The Edge Of Love uses this topsy-turvy era as the backdrop for a story about Thomas’ tangled love life. Matthew Rhys plays Thomas as a drunken womanizer, while Sienna Miller plays his combative, equally promiscuous wife Caitlin. Keira Knightley is Thomas’ childhood sweetheart, who becomes the couple’s designated confidante, between her singing engagements and penning longing letters to her soldier husband Cillian Murphy. The action moves from underground pubs to seaside cottages to the frontlines of the war, with nearly every scene reinforcing the uncertainty of long-term relationships at a time when death feels imminent.

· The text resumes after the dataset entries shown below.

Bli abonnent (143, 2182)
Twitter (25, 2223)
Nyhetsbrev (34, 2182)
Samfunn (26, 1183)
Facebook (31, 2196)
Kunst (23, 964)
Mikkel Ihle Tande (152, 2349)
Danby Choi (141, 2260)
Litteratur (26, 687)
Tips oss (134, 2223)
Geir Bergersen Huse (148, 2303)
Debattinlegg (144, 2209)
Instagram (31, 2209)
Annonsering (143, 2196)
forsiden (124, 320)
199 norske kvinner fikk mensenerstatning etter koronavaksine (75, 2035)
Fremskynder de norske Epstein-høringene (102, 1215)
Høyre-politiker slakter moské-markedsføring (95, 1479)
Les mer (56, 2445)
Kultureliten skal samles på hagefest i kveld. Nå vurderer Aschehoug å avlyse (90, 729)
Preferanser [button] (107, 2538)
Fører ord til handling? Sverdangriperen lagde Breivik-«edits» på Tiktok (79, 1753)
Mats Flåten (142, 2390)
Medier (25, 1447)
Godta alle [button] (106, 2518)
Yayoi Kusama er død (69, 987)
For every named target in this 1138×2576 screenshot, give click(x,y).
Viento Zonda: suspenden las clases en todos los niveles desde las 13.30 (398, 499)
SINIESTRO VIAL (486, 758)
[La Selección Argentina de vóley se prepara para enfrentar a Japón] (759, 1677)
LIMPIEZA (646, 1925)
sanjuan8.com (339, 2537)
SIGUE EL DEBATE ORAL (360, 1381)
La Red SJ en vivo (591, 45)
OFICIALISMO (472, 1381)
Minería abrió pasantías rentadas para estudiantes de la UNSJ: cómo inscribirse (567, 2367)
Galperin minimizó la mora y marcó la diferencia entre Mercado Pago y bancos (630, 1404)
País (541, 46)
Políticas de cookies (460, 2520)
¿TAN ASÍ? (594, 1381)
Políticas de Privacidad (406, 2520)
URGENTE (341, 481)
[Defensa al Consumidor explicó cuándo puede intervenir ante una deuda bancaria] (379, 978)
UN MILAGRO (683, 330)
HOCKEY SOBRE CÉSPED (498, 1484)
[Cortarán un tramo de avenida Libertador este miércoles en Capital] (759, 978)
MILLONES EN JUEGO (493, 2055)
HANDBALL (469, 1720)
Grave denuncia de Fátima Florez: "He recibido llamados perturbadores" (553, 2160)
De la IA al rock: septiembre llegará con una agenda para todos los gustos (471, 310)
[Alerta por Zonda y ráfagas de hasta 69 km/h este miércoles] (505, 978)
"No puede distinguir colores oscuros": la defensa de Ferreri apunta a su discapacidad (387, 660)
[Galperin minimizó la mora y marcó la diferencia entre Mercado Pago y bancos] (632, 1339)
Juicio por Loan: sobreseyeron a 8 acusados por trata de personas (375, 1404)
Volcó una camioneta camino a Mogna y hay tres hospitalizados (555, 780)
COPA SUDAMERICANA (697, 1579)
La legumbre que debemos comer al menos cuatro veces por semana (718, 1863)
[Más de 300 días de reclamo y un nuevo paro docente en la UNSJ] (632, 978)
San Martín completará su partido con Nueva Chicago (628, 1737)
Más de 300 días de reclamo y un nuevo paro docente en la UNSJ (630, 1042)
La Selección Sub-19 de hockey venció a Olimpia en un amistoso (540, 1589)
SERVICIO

The problem with The Edge Of Love—beyond the terrible title—is that while the characters’ situational ethics are perfectly understandable, neither Maybury nor Macdonald do much to make them sympathetic. The actors give natural, engaging performances, but Macdonald’s dialogue is pointed and precise in ways that play better onstage than on film, while Maybury is far too fussy with the visuals, filling the frame with symbolic mirrors and characters in direct opposition. Knightley’s similar Atonement drew mixed reviews, but that film had a cinematic sweep that rendered the choices and emotions of the distant past vividly and persuasively. The Edge Of Love is more like a museum piece, placing historical figures in frozen positions, and asking us to judge them as the curators do.